*** SELECTED TEXT Section Begins ***

How does this relate to distributed energy? Distributed energy changes the pattern of electricity usage of the customer base. It has a direct effect on forecasting and energy risk management.

California is the most rapidly expanding distributed energy market in the nation. Distributed energy can affect customer electricity usage patterns in both passive and active ways. The volume of dispatchable distributed energy resources today in California is equivalent to a large nuclear power plant. These are assets that can be controlled to varying degrees, such as battery storage, electric vehicles, micro-turbines, fuel cells and so on. The volume of non-dispatchable distributed energy resources — primarily rooftop solar — is equivalent to several large nuclear power plants.

We need to be constantly monitoring the spread of distributed energy resources of various types, assessing the energy usage patterns of our customer base and factoring this into our forecasts, electricity purchases and energy risk management strategies. It is a complex, big-data challenge.

Creating a “super CCA,” where two or more CCAs establish a joint-action agency, is particularly important here because of how complex the issues are. If CCAs can tackle the challenge together by forming a unified operational agency, then they will be in a much better position collectively to integrate distributed energy into their operations.

MS. BARROW: A common theme running through this discussion is collaboration by CCAs — for example through joint procurement — and also through CCAs leveraging the institutional knowledge and experiences of other CCAs, the three California investor-owned utilities, municipal utilities and coops.

Richard Engel, RCEA is collaborating with Pacific Gas & Electric, on several new local projects. One is a distributed energy project that will connect solar and storage on a micro-grid to supply electricity to the airport in Humboldt County. Can you tell us more?

MR. ENGEL: The project will get underway this year with funding from the EPIC program run by the California Energy Commission in partnership with the Schatz Energy Research Center at Humboldt State University. RCEA is putting in a substantial amount of the cost to the tune of about $6 million.

It is a four-year project that will put in 2 MW of wholesale solar plus another 250 KW net-metered solar and 8 MWh of energy storage for use by our regional airport. The system will also serve Coast Guard facilities that provide search and rescue along the California coast between the Oregon border and the Sonoma-Mendocino county line. The storage component will let us do energy arbitrage and better match loads with supply.

PG&E sees value in developing micro-grids throughout its service territory and establishing tariffs that ensure all parties are properly compensated. In this case, the generating and storage assets will be owned and operated by us, RCEA. There are multiple customers of the micro-grid. The Coast Guard base is one. There are another 17 electric accounts that will be served, mostly county government agencies and a few tenants of the airport.

*** SELECTED TEXT Section Ends ***

#### [DIRECTIONS]
Copy the distributed energy text between "We need to be" and "complex, big-data challenge.", inclusive, substituting "power purchases" for "electricity purchases". Rely on the text alone.

*** GIVEN MATERIAL Section Begins ***

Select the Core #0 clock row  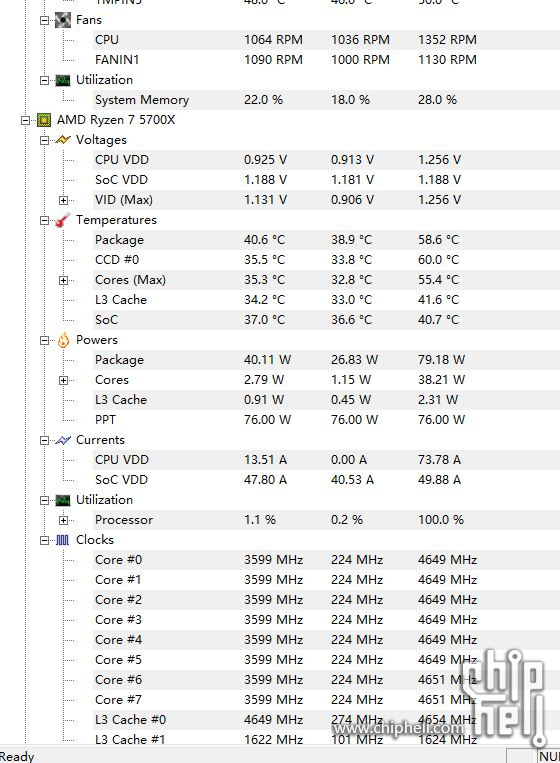(327, 560)
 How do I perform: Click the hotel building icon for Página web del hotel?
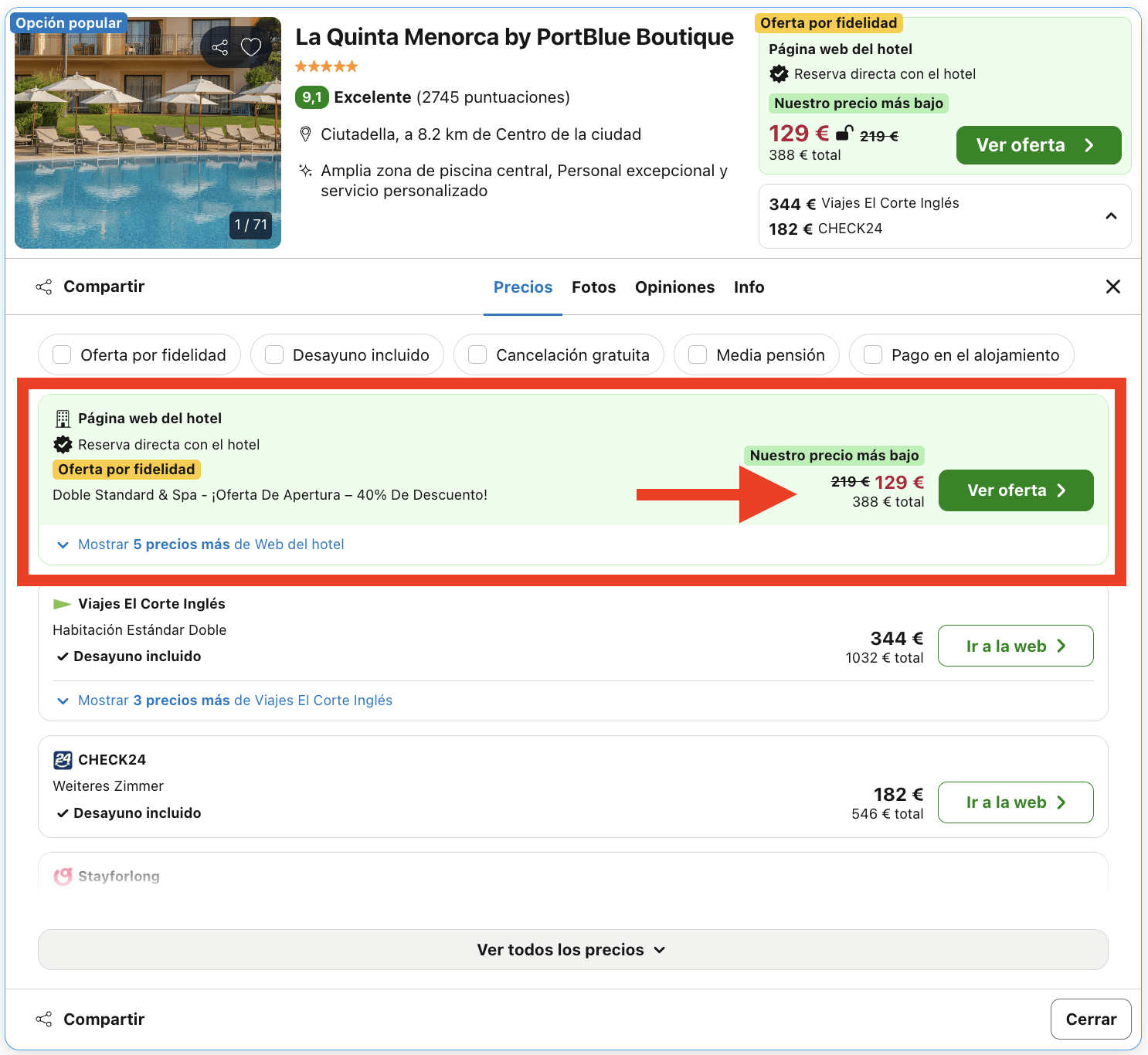61,418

*** GIVEN MATERIAL Section Ends ***

#### [TASK RESULT]
We need to be constantly monitoring the spread of distributed energy resources of various types, assessing the energy usage patterns of our customer base and factoring this into our forecasts, power purchases and energy risk management strategies. It is a complex, big-data challenge.